Decoration of Metal‐Organic Frameworks with Coenzyme Mimics for Boosting Photocatalytic Hydrogen Production

Abstract Despite remarkable progress achieved in biomimetic catalysis, the majority of studies have primarily concentrated on mimicking the structures of catalytic sites in metalloenzymes, while frequently neglecting the crucial roles of multifunctional coenzymes therein.

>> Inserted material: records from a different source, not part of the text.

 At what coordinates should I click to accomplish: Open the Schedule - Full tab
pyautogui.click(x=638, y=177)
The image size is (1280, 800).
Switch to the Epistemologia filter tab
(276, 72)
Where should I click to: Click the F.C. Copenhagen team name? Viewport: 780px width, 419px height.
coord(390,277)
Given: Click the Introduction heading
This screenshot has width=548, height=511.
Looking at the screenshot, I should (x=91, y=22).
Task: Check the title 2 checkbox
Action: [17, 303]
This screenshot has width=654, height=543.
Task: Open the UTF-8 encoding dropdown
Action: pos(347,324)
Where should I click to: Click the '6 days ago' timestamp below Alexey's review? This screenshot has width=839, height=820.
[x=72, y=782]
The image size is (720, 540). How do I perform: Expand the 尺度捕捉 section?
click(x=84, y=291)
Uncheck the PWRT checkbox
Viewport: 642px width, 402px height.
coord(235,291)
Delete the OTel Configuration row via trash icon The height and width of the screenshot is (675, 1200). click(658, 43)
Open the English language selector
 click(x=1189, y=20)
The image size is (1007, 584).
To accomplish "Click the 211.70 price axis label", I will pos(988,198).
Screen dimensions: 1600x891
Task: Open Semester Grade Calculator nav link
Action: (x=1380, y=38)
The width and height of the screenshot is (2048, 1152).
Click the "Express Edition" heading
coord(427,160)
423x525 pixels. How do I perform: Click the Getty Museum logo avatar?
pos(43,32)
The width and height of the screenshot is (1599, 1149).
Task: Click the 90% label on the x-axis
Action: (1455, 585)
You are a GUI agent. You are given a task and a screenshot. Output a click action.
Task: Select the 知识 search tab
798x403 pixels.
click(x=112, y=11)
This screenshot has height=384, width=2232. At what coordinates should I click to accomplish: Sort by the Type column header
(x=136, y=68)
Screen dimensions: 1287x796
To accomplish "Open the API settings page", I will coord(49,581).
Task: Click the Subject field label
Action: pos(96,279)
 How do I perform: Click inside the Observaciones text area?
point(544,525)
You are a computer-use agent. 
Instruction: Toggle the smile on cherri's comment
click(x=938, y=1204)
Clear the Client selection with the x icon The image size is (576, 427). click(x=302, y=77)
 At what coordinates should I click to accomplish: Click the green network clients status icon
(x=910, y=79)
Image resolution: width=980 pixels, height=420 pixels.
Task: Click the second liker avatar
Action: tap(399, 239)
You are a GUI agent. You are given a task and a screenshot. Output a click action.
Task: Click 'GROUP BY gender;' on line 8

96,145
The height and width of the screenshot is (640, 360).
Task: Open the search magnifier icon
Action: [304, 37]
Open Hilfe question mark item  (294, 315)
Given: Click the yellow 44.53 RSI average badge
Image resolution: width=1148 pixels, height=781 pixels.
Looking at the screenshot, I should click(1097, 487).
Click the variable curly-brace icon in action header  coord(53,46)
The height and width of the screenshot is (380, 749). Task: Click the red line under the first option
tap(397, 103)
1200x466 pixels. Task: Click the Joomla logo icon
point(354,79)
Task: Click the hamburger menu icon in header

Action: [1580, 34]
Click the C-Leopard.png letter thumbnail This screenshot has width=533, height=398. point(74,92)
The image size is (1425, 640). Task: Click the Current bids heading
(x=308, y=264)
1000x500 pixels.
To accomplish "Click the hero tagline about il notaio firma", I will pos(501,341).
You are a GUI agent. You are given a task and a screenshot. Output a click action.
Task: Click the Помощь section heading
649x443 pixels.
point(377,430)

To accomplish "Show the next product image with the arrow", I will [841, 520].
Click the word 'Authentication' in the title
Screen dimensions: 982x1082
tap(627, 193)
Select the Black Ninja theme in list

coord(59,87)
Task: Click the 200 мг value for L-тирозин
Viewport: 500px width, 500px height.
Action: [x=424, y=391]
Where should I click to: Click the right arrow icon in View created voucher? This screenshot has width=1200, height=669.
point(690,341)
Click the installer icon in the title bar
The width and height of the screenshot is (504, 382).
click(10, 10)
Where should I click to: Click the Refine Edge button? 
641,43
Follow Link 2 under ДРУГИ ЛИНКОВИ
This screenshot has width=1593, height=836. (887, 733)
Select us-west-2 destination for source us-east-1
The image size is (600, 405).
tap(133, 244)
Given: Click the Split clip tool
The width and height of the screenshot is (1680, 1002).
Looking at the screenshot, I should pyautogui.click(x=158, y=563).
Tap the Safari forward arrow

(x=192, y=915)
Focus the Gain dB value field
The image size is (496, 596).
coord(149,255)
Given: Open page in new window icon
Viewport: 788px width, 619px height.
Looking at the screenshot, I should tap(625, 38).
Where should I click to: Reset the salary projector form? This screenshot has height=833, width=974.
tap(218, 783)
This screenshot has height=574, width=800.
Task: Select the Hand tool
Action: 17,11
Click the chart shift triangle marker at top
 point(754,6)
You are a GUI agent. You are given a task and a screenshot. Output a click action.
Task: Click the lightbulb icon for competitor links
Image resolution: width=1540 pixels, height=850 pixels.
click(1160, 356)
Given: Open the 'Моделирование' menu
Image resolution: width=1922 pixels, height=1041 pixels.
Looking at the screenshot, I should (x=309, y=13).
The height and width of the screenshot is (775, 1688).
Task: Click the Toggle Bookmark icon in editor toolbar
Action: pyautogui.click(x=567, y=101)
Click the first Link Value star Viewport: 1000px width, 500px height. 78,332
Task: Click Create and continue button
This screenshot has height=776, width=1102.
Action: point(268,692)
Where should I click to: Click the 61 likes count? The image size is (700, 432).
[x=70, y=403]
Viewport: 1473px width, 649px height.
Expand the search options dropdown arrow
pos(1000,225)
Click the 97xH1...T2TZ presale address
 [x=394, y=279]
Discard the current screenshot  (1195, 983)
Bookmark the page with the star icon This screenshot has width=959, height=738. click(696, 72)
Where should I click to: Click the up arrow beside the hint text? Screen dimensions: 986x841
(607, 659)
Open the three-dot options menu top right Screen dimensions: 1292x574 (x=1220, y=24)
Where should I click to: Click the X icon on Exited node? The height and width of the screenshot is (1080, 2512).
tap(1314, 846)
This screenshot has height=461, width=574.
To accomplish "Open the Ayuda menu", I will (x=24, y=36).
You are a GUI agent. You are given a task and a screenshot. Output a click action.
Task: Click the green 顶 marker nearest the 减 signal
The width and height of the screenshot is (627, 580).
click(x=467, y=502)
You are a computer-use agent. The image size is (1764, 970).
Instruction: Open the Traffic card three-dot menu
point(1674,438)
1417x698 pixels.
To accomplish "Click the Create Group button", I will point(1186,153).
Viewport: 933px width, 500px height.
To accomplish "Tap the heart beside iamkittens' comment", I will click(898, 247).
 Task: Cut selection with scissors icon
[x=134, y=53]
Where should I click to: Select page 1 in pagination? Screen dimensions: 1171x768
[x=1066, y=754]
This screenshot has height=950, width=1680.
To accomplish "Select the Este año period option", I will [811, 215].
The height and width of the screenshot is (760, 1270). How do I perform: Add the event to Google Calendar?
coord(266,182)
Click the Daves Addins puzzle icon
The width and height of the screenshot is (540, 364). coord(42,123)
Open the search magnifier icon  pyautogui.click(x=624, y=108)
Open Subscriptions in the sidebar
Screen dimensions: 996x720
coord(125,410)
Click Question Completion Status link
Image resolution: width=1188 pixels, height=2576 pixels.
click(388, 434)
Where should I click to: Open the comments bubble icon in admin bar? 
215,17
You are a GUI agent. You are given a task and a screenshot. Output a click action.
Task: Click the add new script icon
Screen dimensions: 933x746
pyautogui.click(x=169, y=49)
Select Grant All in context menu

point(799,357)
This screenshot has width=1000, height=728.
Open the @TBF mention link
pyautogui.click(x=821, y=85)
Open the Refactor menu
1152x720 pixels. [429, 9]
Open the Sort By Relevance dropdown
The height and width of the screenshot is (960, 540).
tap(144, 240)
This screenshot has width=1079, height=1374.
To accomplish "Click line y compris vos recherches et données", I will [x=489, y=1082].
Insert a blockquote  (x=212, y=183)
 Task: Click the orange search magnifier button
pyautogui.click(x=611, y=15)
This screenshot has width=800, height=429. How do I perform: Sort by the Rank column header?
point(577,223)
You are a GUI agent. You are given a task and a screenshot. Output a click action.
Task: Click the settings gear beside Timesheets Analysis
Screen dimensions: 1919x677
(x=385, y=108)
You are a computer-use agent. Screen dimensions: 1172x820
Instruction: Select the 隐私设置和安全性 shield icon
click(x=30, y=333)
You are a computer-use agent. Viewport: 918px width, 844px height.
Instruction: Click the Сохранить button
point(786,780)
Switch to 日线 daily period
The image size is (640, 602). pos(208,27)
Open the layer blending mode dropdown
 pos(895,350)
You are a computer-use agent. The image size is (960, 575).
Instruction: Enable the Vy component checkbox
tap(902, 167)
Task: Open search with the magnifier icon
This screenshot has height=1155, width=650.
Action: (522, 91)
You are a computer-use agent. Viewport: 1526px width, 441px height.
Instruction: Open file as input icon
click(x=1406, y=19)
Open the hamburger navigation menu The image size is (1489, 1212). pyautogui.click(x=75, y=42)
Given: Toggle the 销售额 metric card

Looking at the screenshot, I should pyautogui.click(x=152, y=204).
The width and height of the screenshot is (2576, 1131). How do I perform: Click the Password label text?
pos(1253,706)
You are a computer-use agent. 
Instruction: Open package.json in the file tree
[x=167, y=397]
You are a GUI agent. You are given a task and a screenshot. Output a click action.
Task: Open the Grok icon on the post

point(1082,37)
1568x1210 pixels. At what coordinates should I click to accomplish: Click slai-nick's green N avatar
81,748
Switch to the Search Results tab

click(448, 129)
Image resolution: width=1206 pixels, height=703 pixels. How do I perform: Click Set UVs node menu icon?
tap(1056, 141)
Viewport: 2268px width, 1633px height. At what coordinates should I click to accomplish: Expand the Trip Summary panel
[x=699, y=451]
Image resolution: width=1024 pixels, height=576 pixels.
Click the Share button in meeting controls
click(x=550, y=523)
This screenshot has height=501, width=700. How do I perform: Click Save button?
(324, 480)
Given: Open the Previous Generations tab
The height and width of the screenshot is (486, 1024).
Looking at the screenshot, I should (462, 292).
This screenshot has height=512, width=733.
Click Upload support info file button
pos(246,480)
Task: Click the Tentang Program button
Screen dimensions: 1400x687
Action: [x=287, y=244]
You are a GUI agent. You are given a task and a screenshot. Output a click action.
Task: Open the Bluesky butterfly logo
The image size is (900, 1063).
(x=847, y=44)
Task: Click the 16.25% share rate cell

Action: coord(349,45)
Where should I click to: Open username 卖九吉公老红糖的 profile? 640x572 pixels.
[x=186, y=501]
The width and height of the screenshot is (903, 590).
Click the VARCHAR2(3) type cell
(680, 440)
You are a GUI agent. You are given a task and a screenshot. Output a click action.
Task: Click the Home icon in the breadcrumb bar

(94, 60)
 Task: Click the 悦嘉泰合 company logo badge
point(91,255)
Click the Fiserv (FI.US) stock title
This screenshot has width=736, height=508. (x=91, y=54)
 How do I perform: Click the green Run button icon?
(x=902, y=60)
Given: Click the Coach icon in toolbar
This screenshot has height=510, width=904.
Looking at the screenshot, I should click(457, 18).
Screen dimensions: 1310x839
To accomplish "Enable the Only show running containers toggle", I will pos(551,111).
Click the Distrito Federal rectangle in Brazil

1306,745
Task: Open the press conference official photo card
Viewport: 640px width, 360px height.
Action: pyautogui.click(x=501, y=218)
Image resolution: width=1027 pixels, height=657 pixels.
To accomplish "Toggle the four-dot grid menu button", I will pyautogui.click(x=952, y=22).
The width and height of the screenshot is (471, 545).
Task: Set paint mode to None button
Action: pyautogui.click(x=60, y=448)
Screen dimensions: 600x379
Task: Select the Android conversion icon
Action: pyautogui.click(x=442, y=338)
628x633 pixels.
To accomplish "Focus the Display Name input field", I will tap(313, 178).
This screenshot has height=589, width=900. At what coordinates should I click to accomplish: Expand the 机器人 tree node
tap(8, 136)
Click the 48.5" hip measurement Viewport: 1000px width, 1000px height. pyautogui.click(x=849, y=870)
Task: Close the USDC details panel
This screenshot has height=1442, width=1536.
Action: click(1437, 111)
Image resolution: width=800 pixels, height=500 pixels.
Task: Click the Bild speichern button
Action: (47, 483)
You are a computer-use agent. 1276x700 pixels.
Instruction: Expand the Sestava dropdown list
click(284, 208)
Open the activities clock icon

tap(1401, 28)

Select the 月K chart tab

In this study, the coenzyme mimics of nicotinic acid (NA) and 3‐carboxy‐1‐methylpyridinium iodide (NA‐Me, simply denoted as NM) have been modified onto the metal‐organic framework UiO‐66‐NH 2 , affording UiO‐66‐X (X═NA, NM) with varying the degree of mimicry for the nicotinamide nucleotide coenzyme. Remarkably, UiO‐66‐NM showcases approximately five‐ and seven‐fold activity higher than UiO‐66‐NA and the pristine UiO‐66‐NH 2 , respectively, in the photocatalytic hydrogen production. Both experimental and computational results reveal that the NM dangling on the MOF undergoes structural redox change similar to that in the regeneration process of NAD(P)H coenzyme, which serves as the proton and electron relays surrounding catalytic Pt sites, facilitating proton‐coupled electron transfer (PCET) and thereby boosting photocatalytic activity. This work offers new insights and strategies for the design and fabrication of biomimetic heterogeneous catalysts.